Monday, March 9, 2015

Parental Affection Must Transcend Institutional Concerns / Lloyd



Recently a friend asked if a Facebook posting might not be part of a preface to an Abbott Family Chronicle. It wasn’t and I referred him to She Says, He Says to find our thoughts and experiences organized by subject matter. A quick review of our blog, however,  revealed a hodgepodge organized only by posting date.


To rectify the tangle I gave each post a subject label and built a first cut index that readers can see as a pop-up on the right edge of the screen.  In that process I took time to read, scan and cull the 334 posts that started in Oct 2008 when we began our blog, and to a degree I relived our documented challenges and concerns.


observations


As a result of that review and reliving I have several observations and three questions.


  1. Our struggle with California Proposition 8 for me converted a lifetime of close interrelations with gays and lesbians to an uncomfortable institutional confrontation between Mormons and the LGBT community.
  2. As I worked through my theological framework since 2008 I've became more convinced than ever that a samesex relationship is absolutely at odds with an eternal family pattern, wherein Heavenly Parents (a male and a female) conceive us spiritually and earthly parents provide mortal, physical bodies for our spirits.
  3. That physical chain began on earth with the conception of our first parents Adam & Eve. They were born to immortal parents and raised in a family setting until they were joined in marriage and given the opportunity to transgress God’s commandment. Through transgression, Adam & Eve gained the ability to conceive children of their own within a mortal setting.
  4. So much more than resurrection and immortality, eternal life is the state of married men and women with immortal, physical bodies. With these immortal, physical bodies husbands and wives continue the conception of spiritual beings within a family setting. Immortal parents then provide those children a mortal experience to acquire physical bodies of their own and eventually live in an expanding eternal family.
  5. Consistent with this theological understanding, I find the fundamental gay and lesbian variance to this eternal pattern truly overwhelming.
  6. And I’m amazed at the many gay and lesbian children I’ve encountered in the Mormon community.
  7. I’ve been even more amazed and dismayed at the knee jerk shunning and ostracizing of these gay and lesbian children born in the covenant within our religious community that throws them into the hungry and waiting arms of the most tragic and harmful elements of society.


questions


Now the questions:  


  1. Why is this great Mormon Community finding it so difficult to put aside the institutional concerns and encircle our gay and lesbian members, especially our own children, in an interpersonal embrace that heals wounds and provides these family members optimum mortal development?
  2. Is our theology so narrow that we can’t recognize the value and potential for contribution of family members whether or not they are interested in or bound toward eternal family life?
  3. Can we admit to no common ground within a current family relationship whether or not a family member is in full Church fellowship?


perspective


I have been working with men and women in violation of the doctrine and principles that lead to eternal life since my mission in 1964. Actually, since I began home teaching with my father when I was a teacher and a priest. He showed me it was possible to engage members, and men and women generally, in interpersonal relationships of respect and service. He showed me it wasn’t my place to be judgemental or punitive.  He was absolutely realistic of what was, but he never let that get in his way of extending a caring outreach. And he accepted rejection without rancor.
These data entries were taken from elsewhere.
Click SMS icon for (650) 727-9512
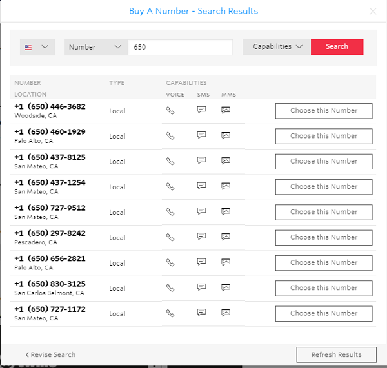 click(x=201, y=211)
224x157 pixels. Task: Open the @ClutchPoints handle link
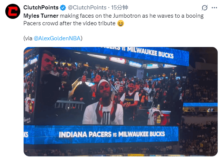point(87,8)
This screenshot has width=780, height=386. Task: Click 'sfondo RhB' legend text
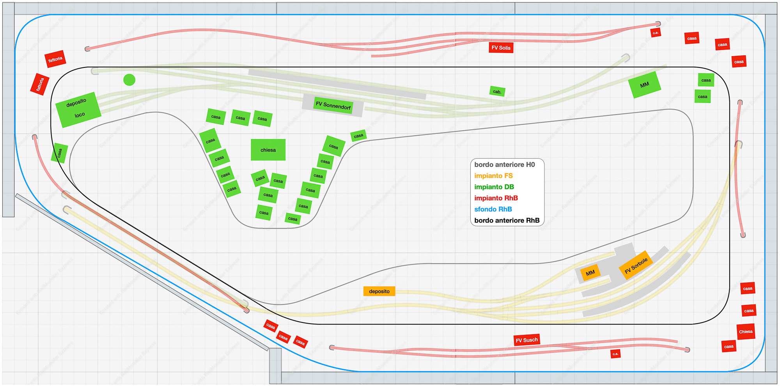click(493, 209)
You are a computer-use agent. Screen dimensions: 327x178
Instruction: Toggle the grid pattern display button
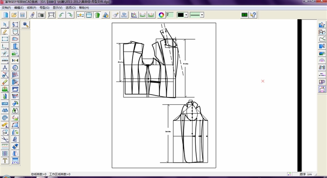point(89,15)
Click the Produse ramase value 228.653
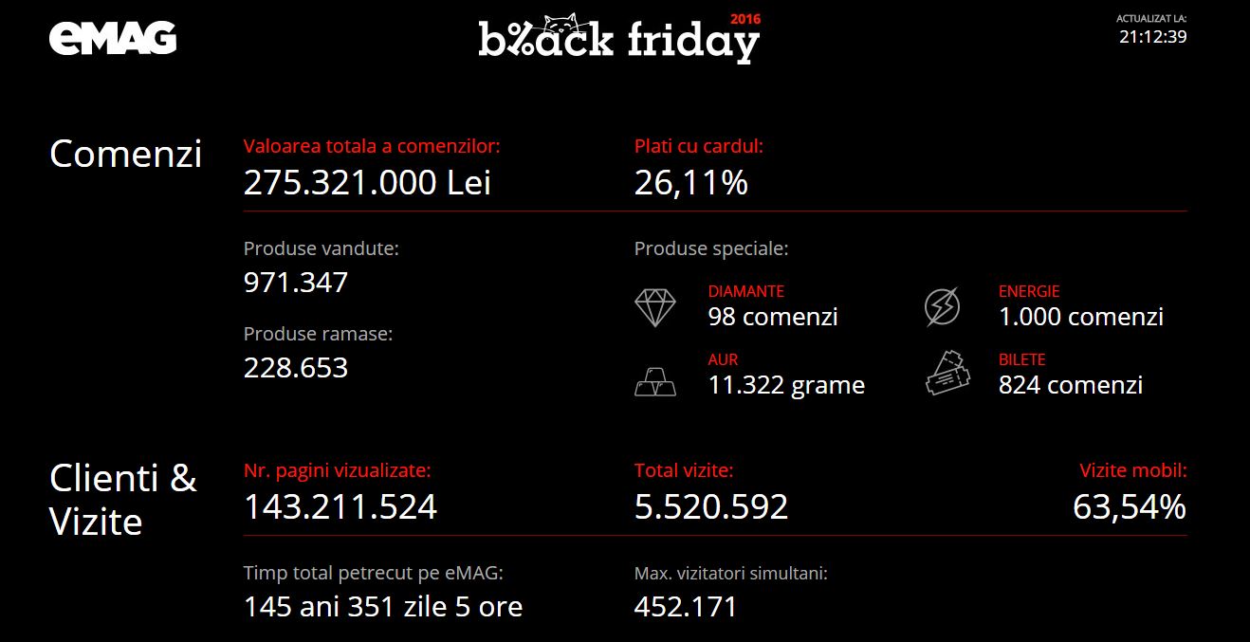Viewport: 1250px width, 642px height. click(x=296, y=368)
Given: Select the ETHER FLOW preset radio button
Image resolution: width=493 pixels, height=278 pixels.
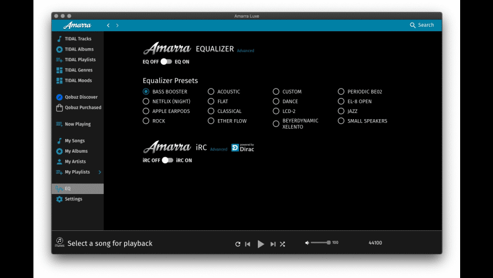Looking at the screenshot, I should 211,121.
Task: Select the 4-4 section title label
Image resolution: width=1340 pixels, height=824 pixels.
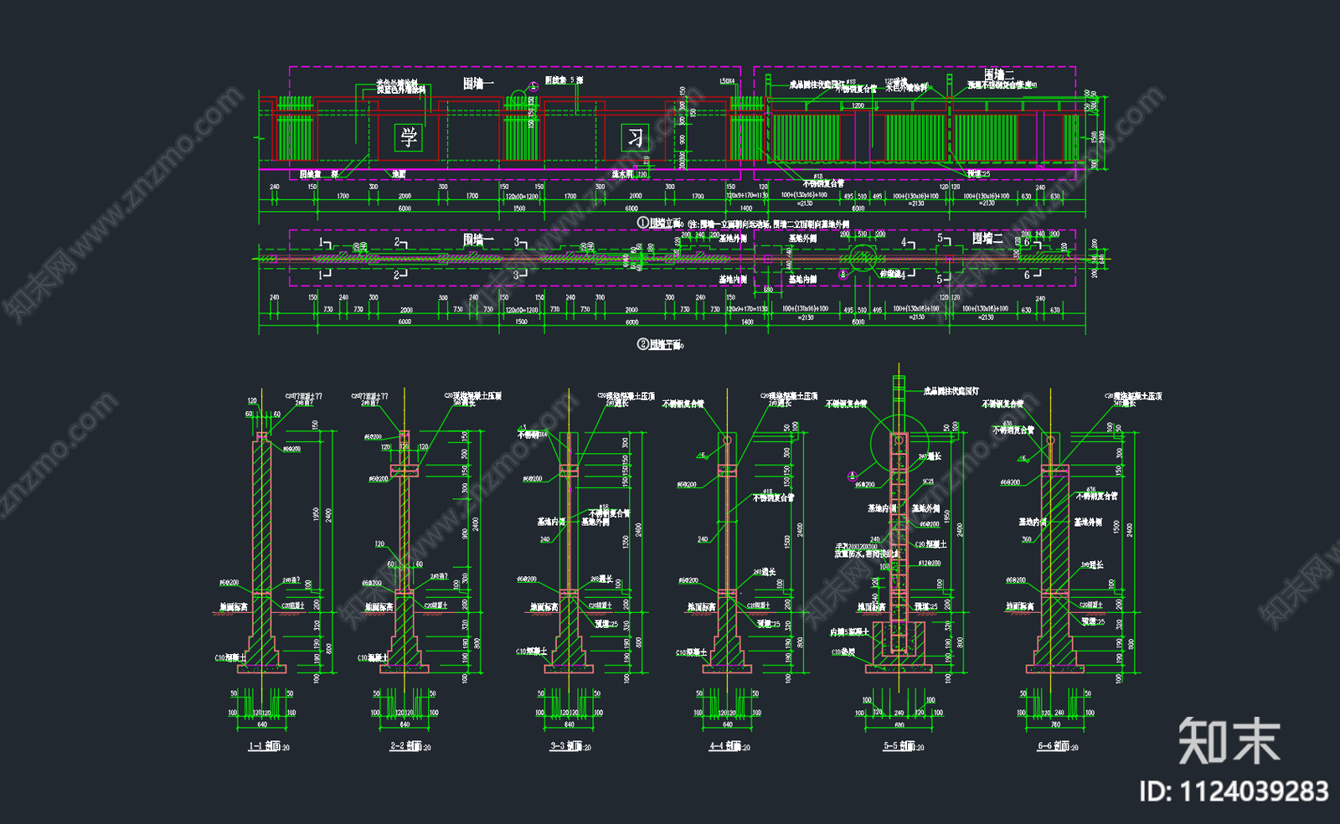Action: click(x=729, y=746)
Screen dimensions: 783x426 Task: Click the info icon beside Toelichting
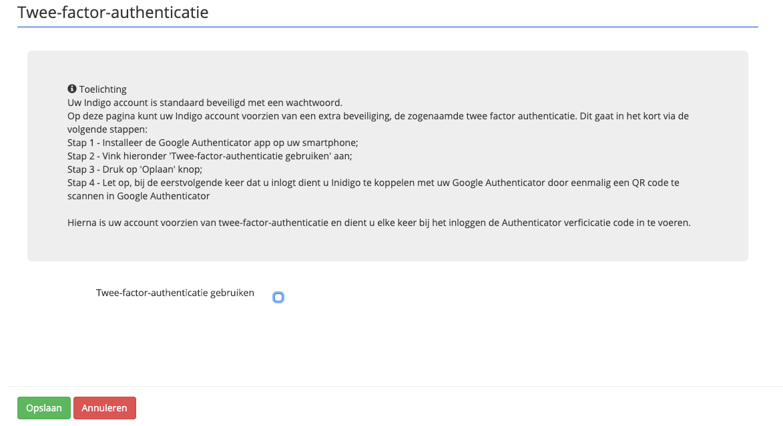[72, 89]
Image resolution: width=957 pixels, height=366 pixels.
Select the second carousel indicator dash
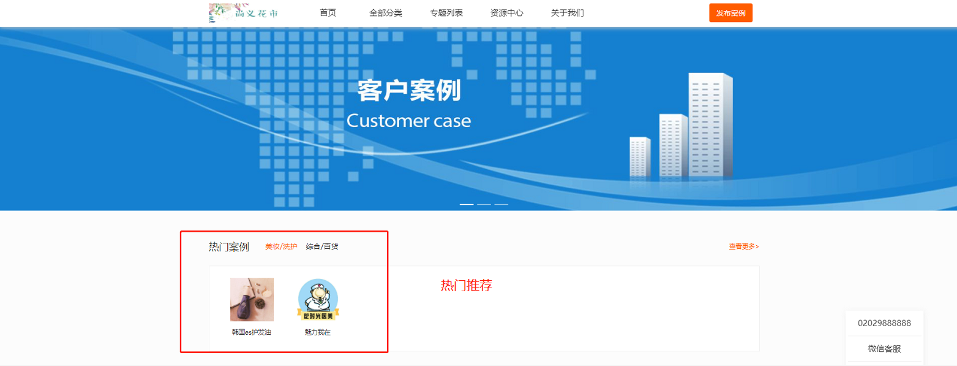(x=484, y=204)
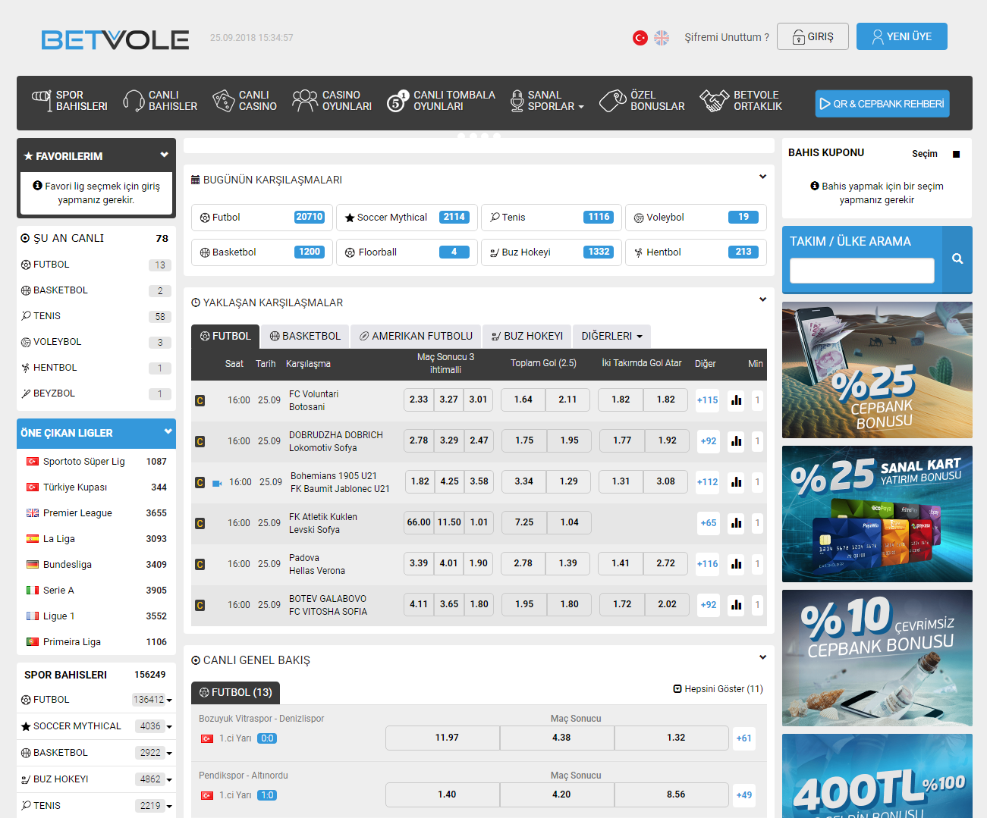Viewport: 987px width, 818px height.
Task: Click stats bar icon for Padova match
Action: (x=736, y=564)
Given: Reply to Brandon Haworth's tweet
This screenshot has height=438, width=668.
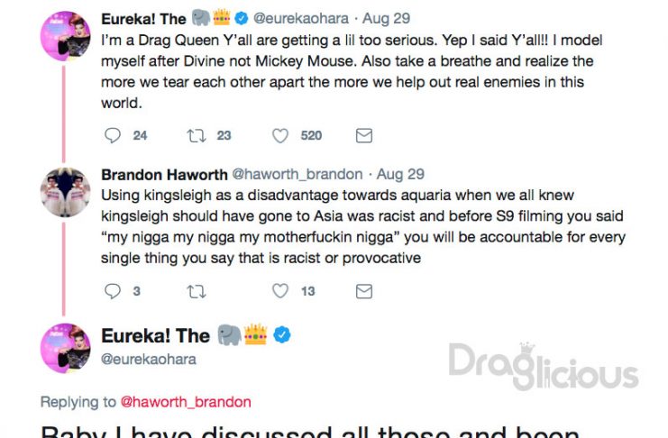Looking at the screenshot, I should click(x=113, y=291).
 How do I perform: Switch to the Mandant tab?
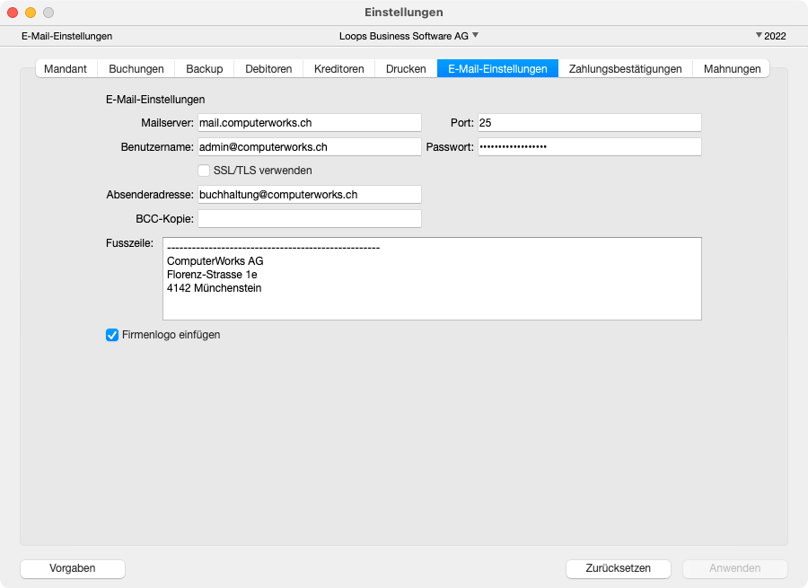tap(65, 68)
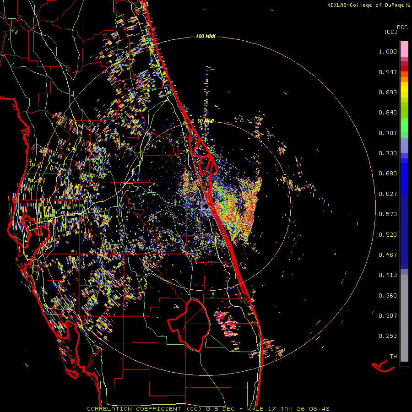Viewport: 412px width, 412px height.
Task: Choose the gray band near 0.307
Action: (x=404, y=316)
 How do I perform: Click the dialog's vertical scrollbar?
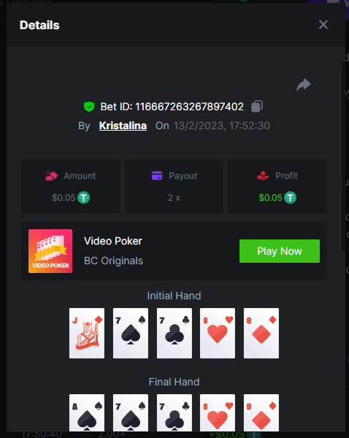(x=344, y=156)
Every day I work professionally in a maximum security setting to provide wellness and recovery support to incarcerated men who have broken every commandment. And with the fewest possible exceptions, mostly among the seriously mentally ill who are yet to stabilize on medications,  we have found common ground for safe, respectful, and productive relationships.


I’m not so naive to ignore the importance to safety of the highly structured security measures in place. However, I’m still surprised at the caring stability that can be achieved even with the men who were most dangerous and destructive when they lived outside of security. And actually, the goal and reality is that the majority of these men will eventually be released to the community.


Therefore, I really don’t understand our own people that seem so ready to jettison their own children who are caught in such an anomalous disconnect with eternity. How can we cut them off, those little children we ourselves conceived and bore with such hope and love, waiting for the institution to get things sorted out?


1 comment:

  1. We had an amazing stake conference this past weekend where the Stake President spoke on the differences between Gospel Culture and Mormon Culture. Gospel culture says that we should bear another's burdens that they may be light. Mormon culture says that you don't want to be the one causing that burden. There is a disconnect between the Gospel and Mormon culture in regards to it's gay members and we need to work on that. Your blog does a wonderful job at this. Thank you!